Boron doped SiOx dielectrics for bifacial n-type and p-type silicon solar cells

Bifaciality offers a high potential to increase the efficiency of industrial silicon solar cells and their integration to sustainable building design. However, not enough work has been presented on doped dielectrics for bifacial solar cells. In this work we show a study on p-doped SiOx layers for bifacial solar cells. We use a non-conventional gas precursor, hexamethyldisiloxane (HMDSO) for the silicon-oxygen source, mixed with diborane as the p-type dopant and carbon-dioxide as the additional oxygen source.

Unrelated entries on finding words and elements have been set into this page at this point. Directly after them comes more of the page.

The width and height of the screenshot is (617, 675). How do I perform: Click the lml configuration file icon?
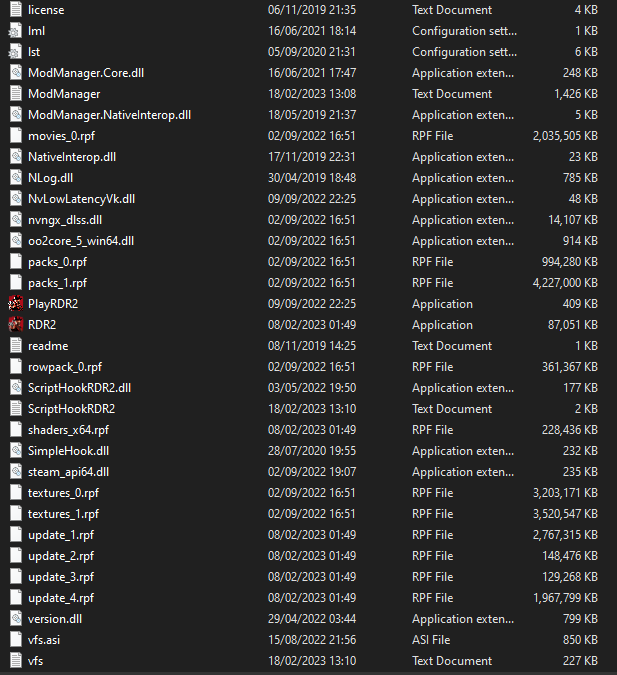pyautogui.click(x=16, y=31)
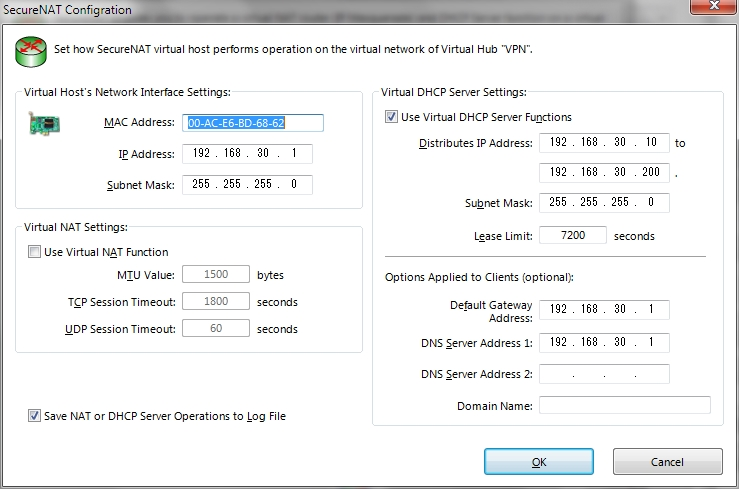Image resolution: width=739 pixels, height=489 pixels.
Task: Click the DNS Server Address 1 field
Action: [x=604, y=342]
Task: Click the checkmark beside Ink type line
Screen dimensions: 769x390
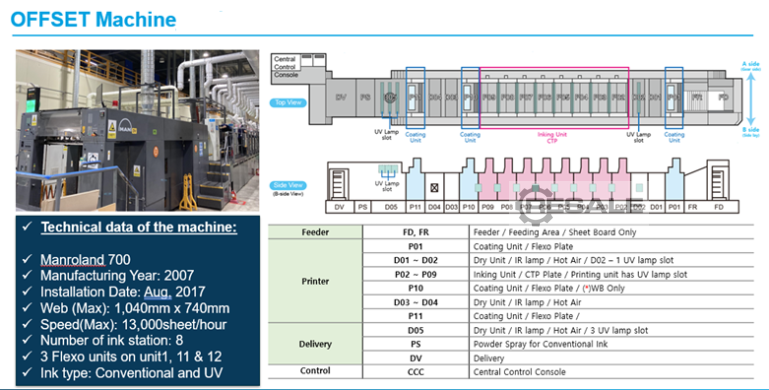Action: (27, 372)
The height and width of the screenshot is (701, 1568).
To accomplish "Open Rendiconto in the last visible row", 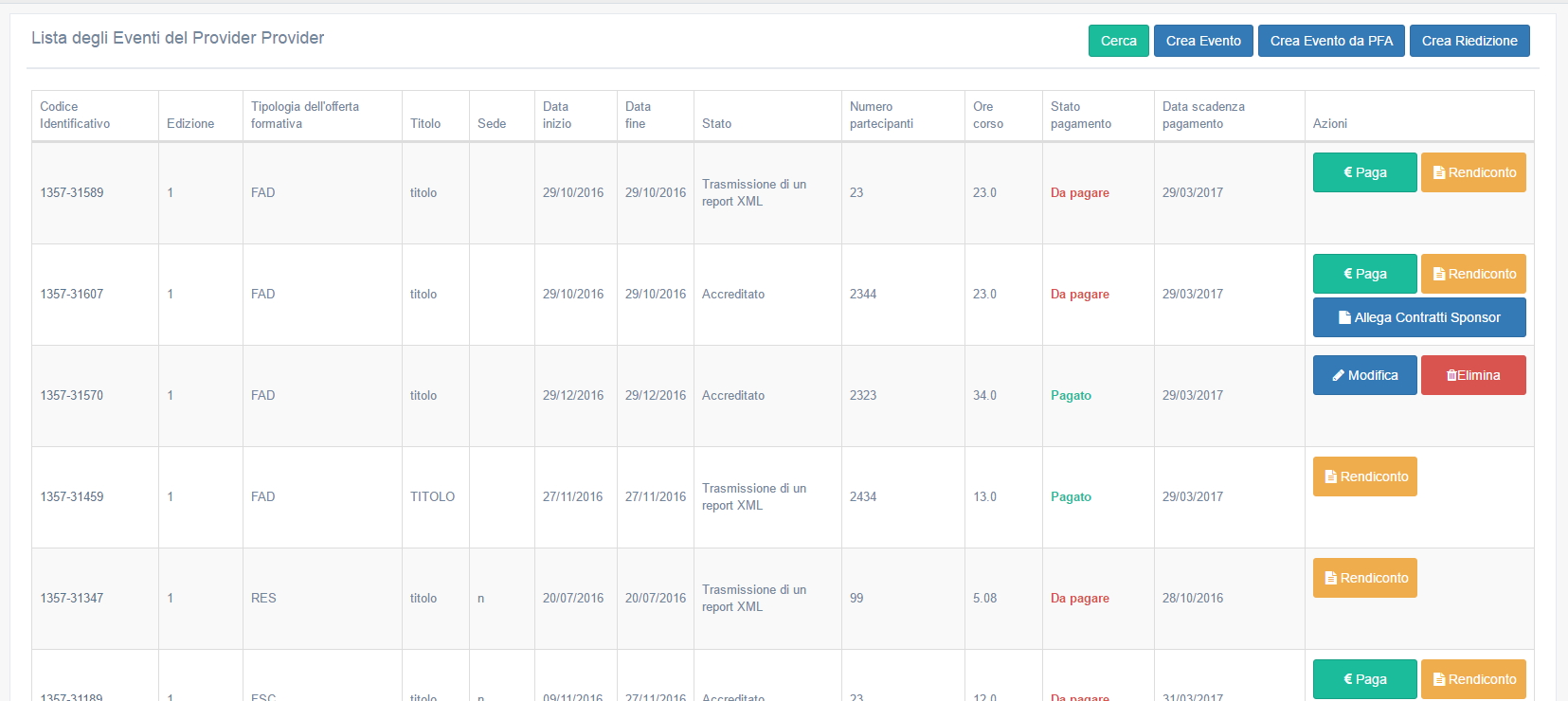I will tap(1473, 679).
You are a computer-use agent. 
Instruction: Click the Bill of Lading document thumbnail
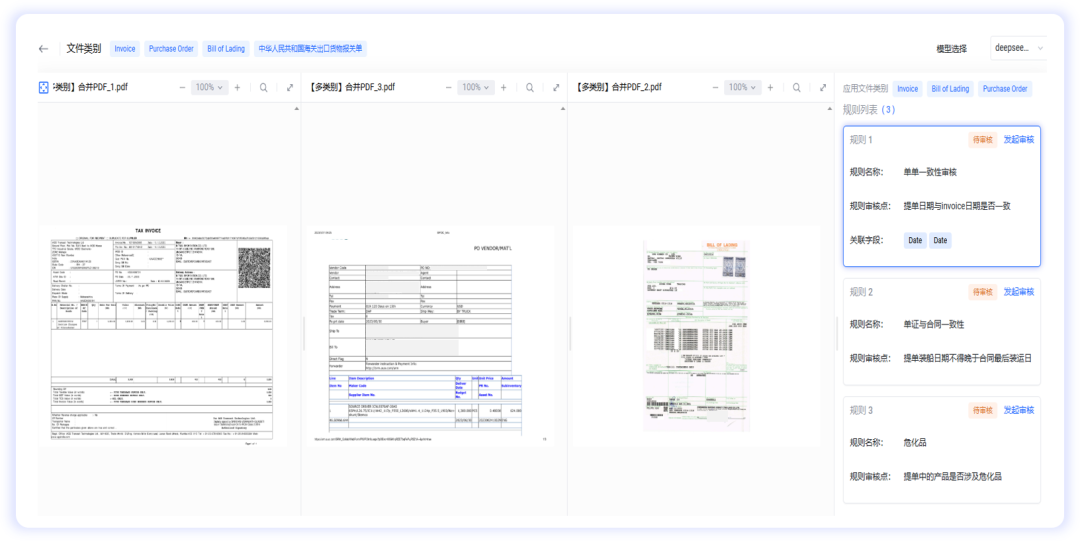pos(696,335)
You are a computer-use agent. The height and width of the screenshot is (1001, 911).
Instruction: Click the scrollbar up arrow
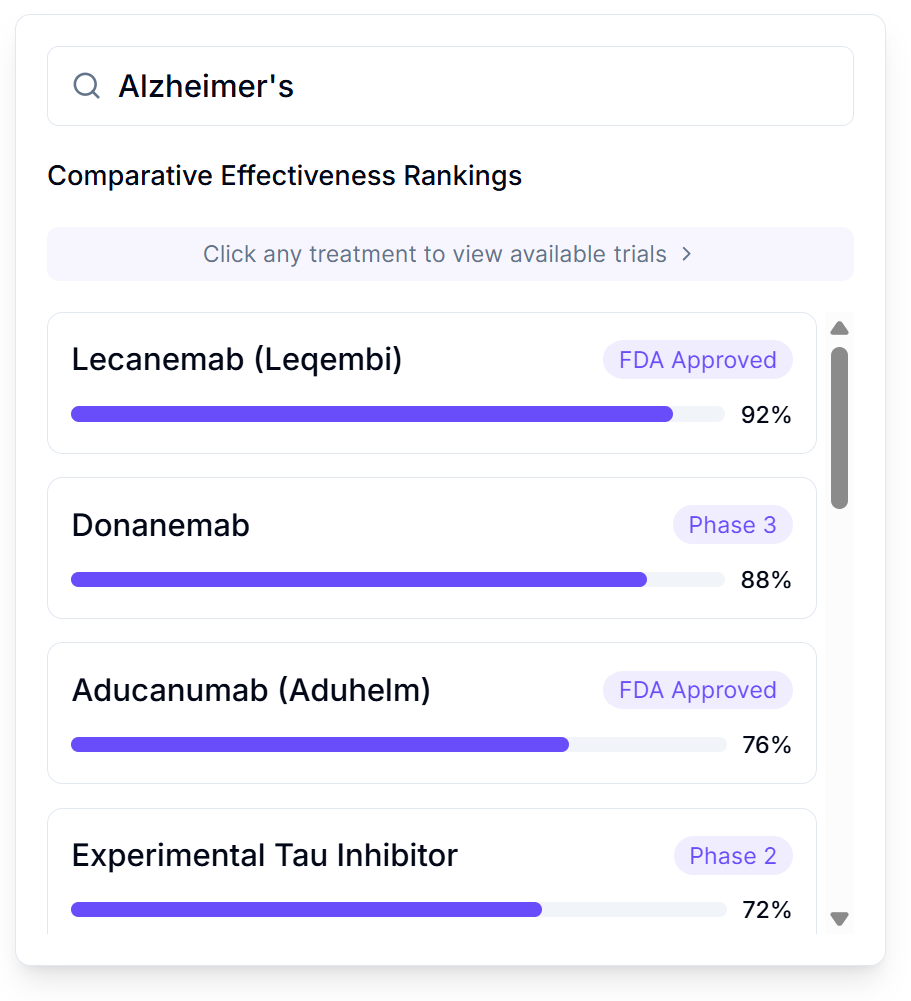coord(840,328)
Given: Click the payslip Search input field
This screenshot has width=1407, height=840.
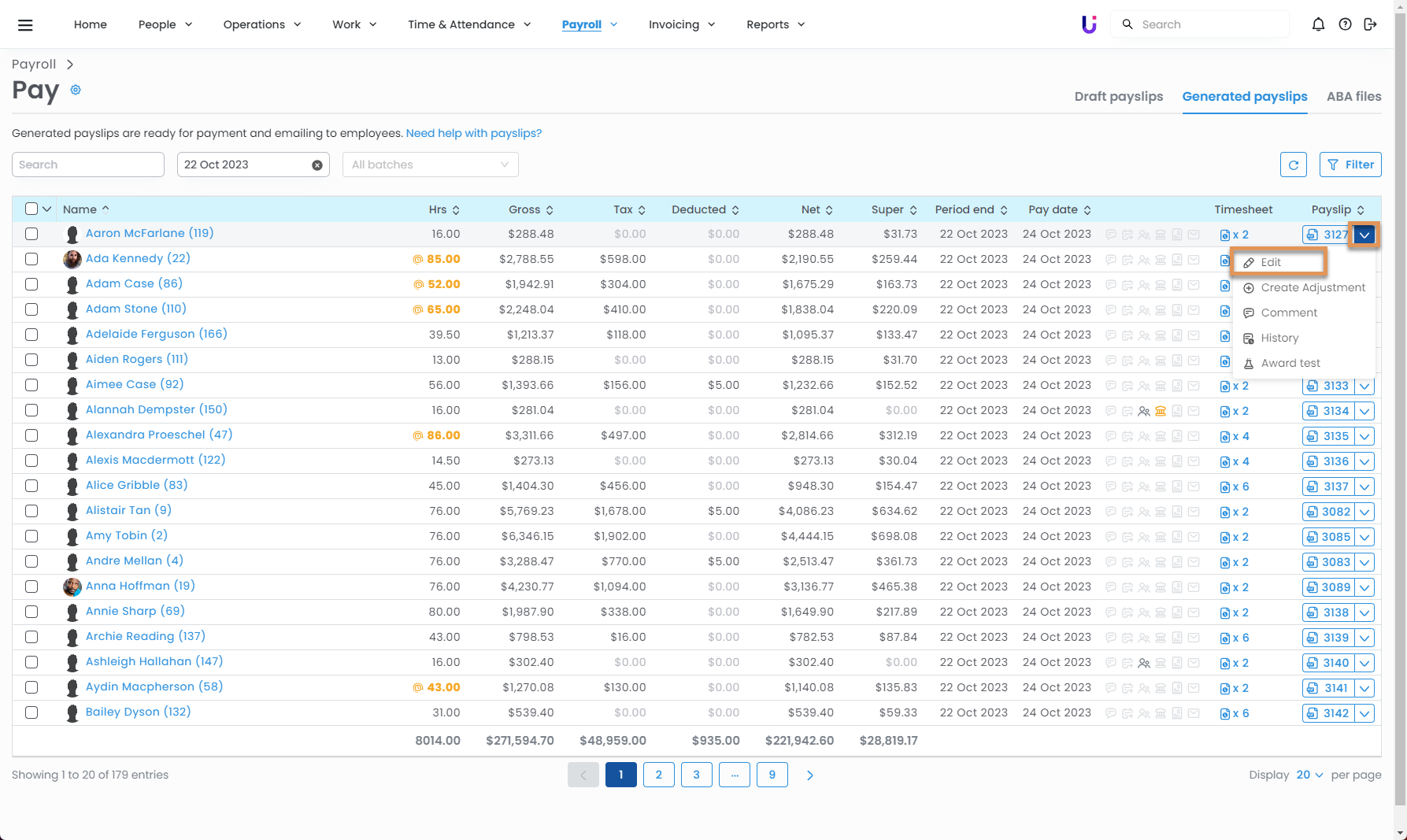Looking at the screenshot, I should (x=87, y=165).
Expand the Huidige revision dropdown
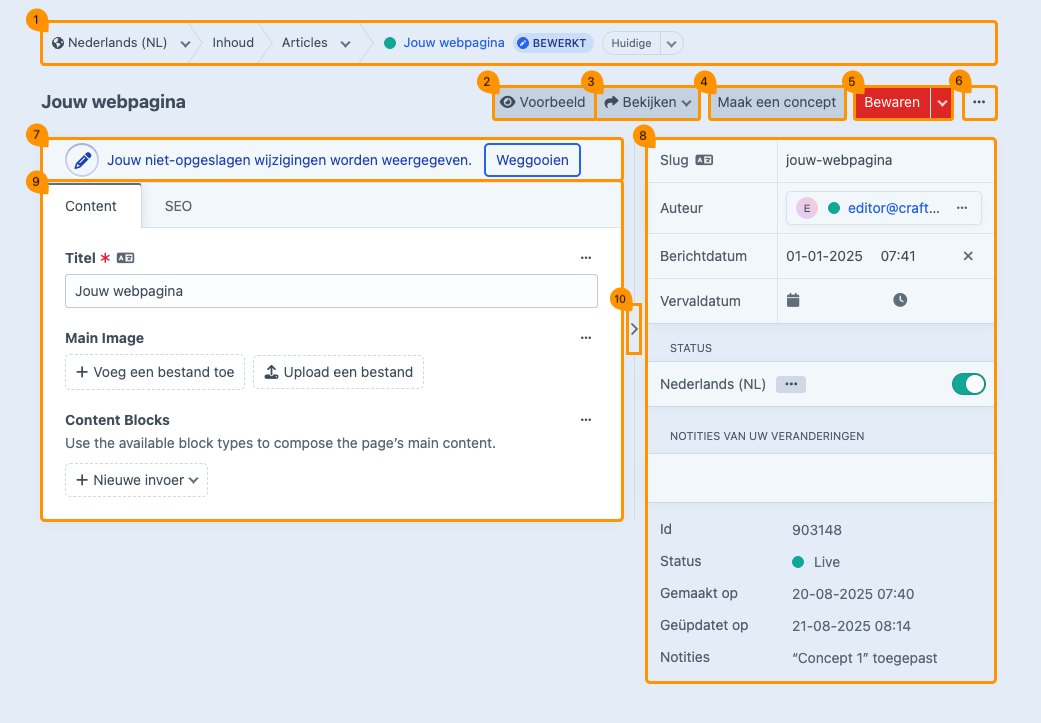1041x723 pixels. point(671,43)

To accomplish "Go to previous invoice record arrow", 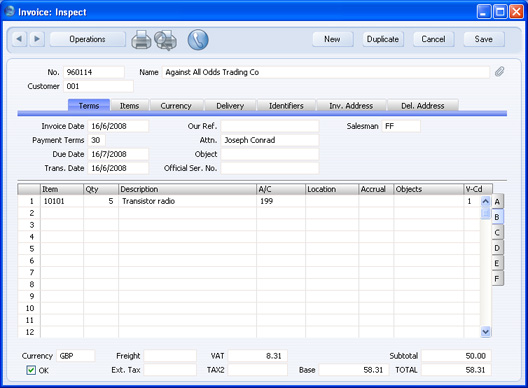I will tap(19, 39).
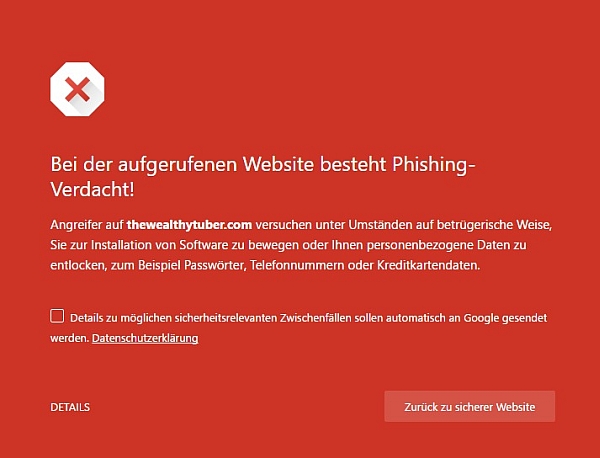Viewport: 600px width, 458px height.
Task: Click the white octagon warning icon
Action: click(x=77, y=89)
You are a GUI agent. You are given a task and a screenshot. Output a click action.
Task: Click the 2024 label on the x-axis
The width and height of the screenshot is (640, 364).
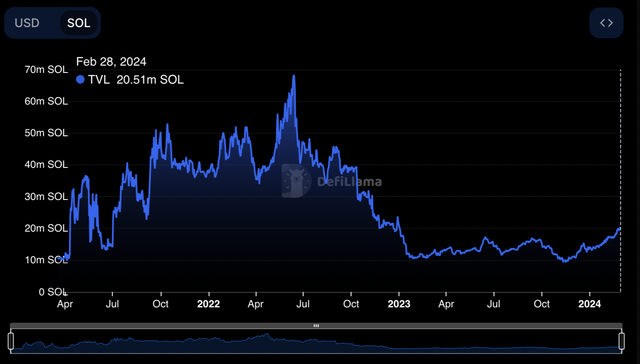point(589,304)
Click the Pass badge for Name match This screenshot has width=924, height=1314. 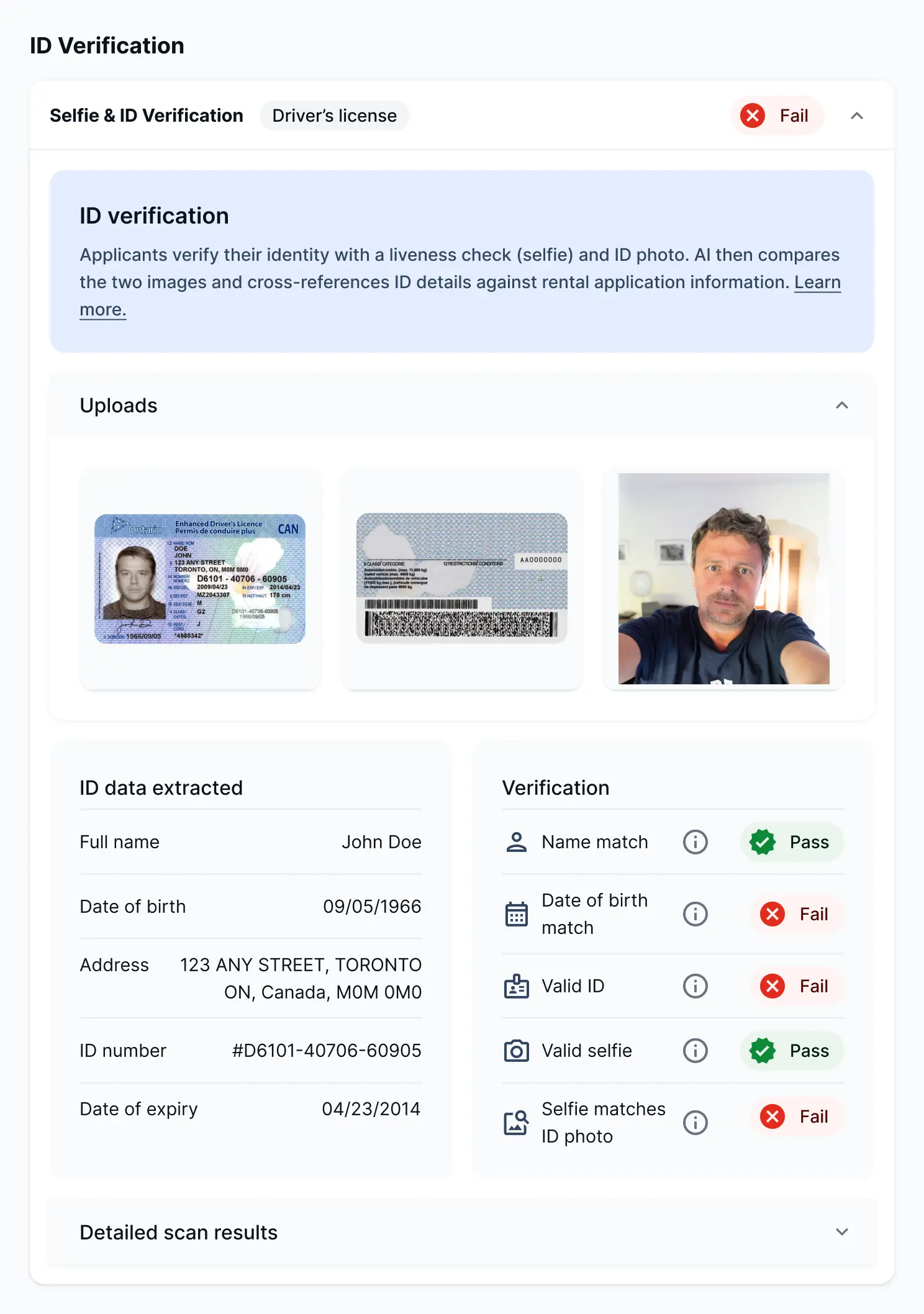coord(791,842)
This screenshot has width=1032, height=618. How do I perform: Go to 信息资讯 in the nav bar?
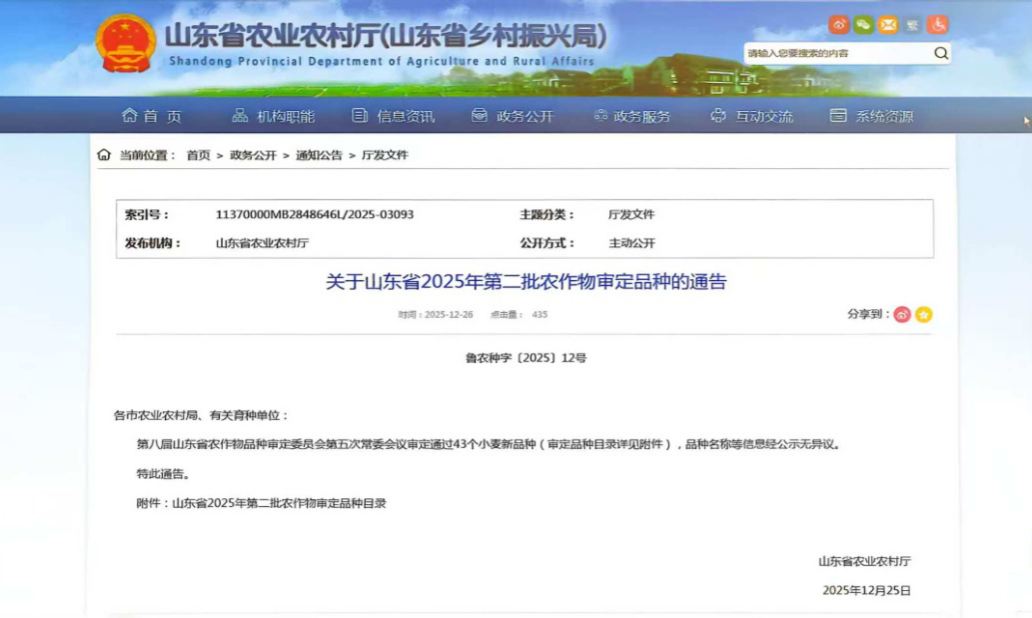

Our analysis reveals that layers deposited with HMDSO are thermally stable compared to the case when silane is used. Electrochemical capacitance voltage and secondary ion mass spectrometry measurements confirm the formation of a uniform boron doped layer inside the silicon bulk. Furthermore, we found that the depth of p(+)-n and p(+)-p junction can be controlled by the deposition parameters and the time of thermal diffusion. Chemical analysis shows that carbon is accumulated at the dielectric/wafer interface due to a barrier formation inside the carbon rich silicon. The p-SiOx layers can be applied on n-c-Si and p-c-Si base material as an emitter and back surface field respectively, demonstrating a feasible bifacial solar cell device. (C) 2015 The Authors. Published by Elsevier Ltd.